Но и Лотман не делает последнего шага, оставляя, так сказать, лазейку для материализма. Для него жизнь делится на культуру и некультуру, он не хочет понимать, что природа это тоже культура. Витгенштейн, конечно, понимал это. В начале 1980-х годов Лотман ввел понятие семиосферы, которое, казалось, сближало культуру и природу; во всяком случае, образ «семиотического пространства», которое живописует Ю. М. Лотман, безусловно впечатляет. Вот что он пишет в книге «Внутри мыслящих миров»:
Представим себе в качестве некоего единого мира […] зал музея, где в разных витринах выставлены экспонаты разных эпох, надписи на известных и неизвестных языках [..], схемы маршрутов экскурсий и правила поведения посетителей. Поместим в этот зал еще экскурсоводов и посетителей и представим себе это все как единый механизм […]. Мы получим образ семиосферы [Лотман 1996:168].
Я бы сказал: мы получим образ реальности.
Итак, в каких же формах жизни пребывал юный Витгенштейн, в какие языковые игры играл, какие речевые жанры ему были свойственны, и наконец, в какую семиосферу он был погружен?
Первой формой жизни, как и для любого другого человека, для Витгенштейна было детство, проходившее в атмосфере литературно-музыкального салона его родителей. По всей видимости, здесь царил дух непринужденности и искренности (это слово, вероятно, можно было бы начертать не фамильном гербе Витгенштейнов — если бы таковой имелся). Во всяком случае, гостиная на Аллеегассе совсем не походила на салон Анны Павловны Шерер, с эпизода в котором начинается роман Льва Толстого «Война и мир»: там царили фальшь и напряженность. Может быть именно поэтому Витгенштейн, относившийся к Толстому как к одному из своих духовных учителей, роман «Война и мир» в своих записях не упоминает. Уж очень не похоже это начало на ту реальность, которая его окружала!

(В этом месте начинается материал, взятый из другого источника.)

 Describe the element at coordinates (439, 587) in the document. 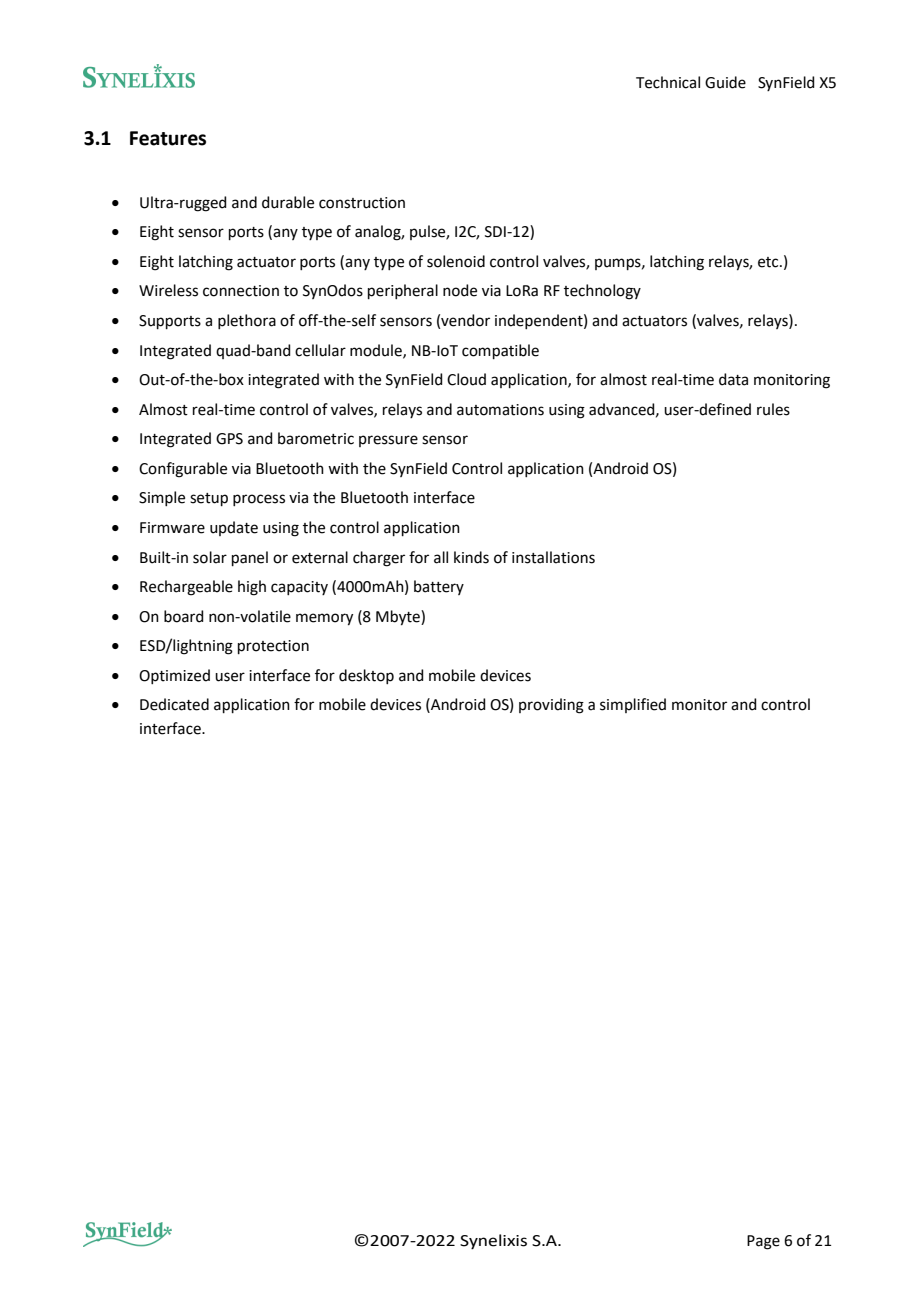

I see `battery` at that location.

С другой стороны, можно предположить, что вечера в Пале Витгенштейн были окрашены грустью уходящей эпохи, последним живым символом которой был Иоганнес Брамс, и той напряженностью, которую создавали представители более молодого поколения экспрессионистов, музыкальным мэтром которых был Густав Малер (консервативный и необъективный Витгенштейн обожал Брамса и терпеть не мог Малера (см.: [Витгенштейн 1994d]), между тем как Малера называли Достоевским в музыке, а Достоевского Витгенштейн очень любил и ставил выше его, пожалуй, только Шекспира. Как мог Витгенштейн не чувствовать, что Достоевский — это такой же XX век, как и Малер!).

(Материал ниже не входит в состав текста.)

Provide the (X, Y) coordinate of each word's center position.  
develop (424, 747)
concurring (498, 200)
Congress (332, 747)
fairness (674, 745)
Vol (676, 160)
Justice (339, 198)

Между тем, в салоне Леопольдины Витгенштейн исполняли классическую музыку будущие великие музыкальные гении XX века, например, Бруно Вальтер и Пабло Казальс (о последнем Витгенштейн писал с симпатией [Drury 1981] ). Знаменитые «девять роялей» недаром время от времени всплывали в поздних воспоминаниях Витгенштейна.

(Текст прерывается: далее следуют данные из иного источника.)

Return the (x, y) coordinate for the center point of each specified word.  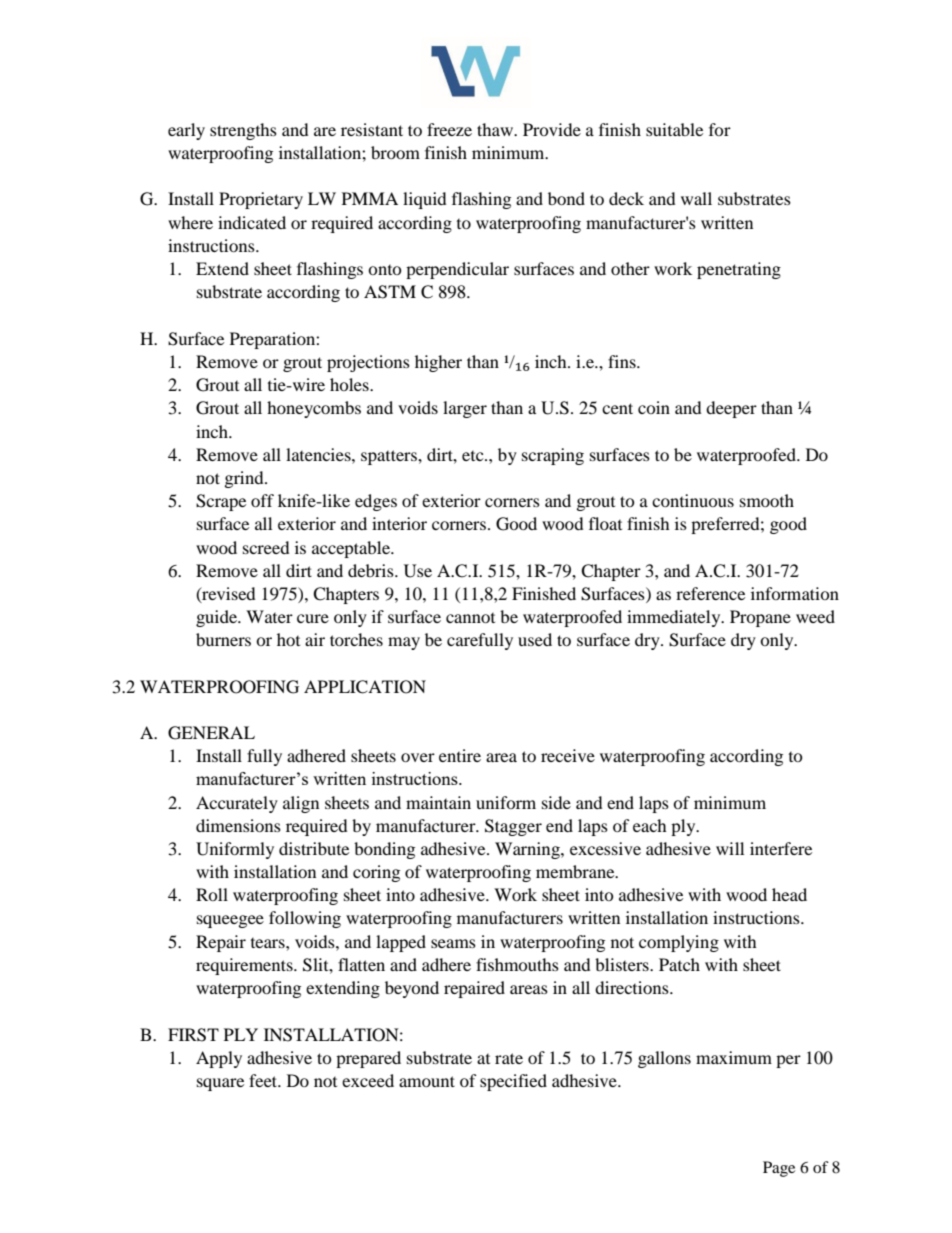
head (789, 894)
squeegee (230, 921)
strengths (243, 131)
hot (288, 639)
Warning (528, 850)
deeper (731, 409)
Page (779, 1169)
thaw (496, 129)
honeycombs (314, 409)
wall (696, 198)
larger (465, 409)
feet (264, 1080)
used (535, 639)
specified (513, 1082)
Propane (760, 618)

Музыкальная гостиная была основной формой жизни матери Витгенштейна — Польди. А поскольку человек она была меланхолического склада, то это добавляло, в общекультурной атмосфере пессимизма, индивидуальный облик хрупкому и несколько печальному витгенштейновскому салону, облик, который оживляли только анекдоты и шутки Карла Витгенштейна — когда он был жив, когда были живы его старшие сыновья!
Разве не похожую картину изображает Александр Блок в поэме «Возмездие» (неслучайно — и петербургской, и венской культуре начала XX века было суждено вскоре погибнуть навсегда):
На вечерах у Анны Вревской
Был общества отборный цвет.
Больной и грустный Достоевский
Ходил сюда на склоне лет. […]
С простертой дланью вдохновенно
Полонский здесь читал стихи.
Какой-то экс-министр смиренно
Здесь исповедывал грехи. […]
В салоне этом без утайки
Под обаянием хозяйки,
Славянофил и либерал
Взаимно руку пожимал…
Но ведь детство в принципе является особой формой жизни, каким бы оно ни было, счастливым («золотым»), или мрачным. Детство Витгенштейна не было ни тем и ни другим. Есть гении, которые проявляют свою гениальность с самого раннего детства: ярчайший пример — Вольфганг Моцарт или столь любимый Витгенштейном Феликс Мендельсон. Гениальность Витгенштейна проявилась только тогда, когда он появился в 1911 году в Кембридже, то есть сравнительно поздно — в 22 года.
Не будем при этом забывать, что детство Витгенштейна проходило в такой культурной атмосфере, когда сам феномен детства коренным образом пересматривался Фрейдом и его школой. Фрейд доказал, что детство, считавшееся до него самым безоблачным временем в жизни человека, является на самом деле наиболее тяжелым, эмоционально нагруженным и несчастливым временем жизни.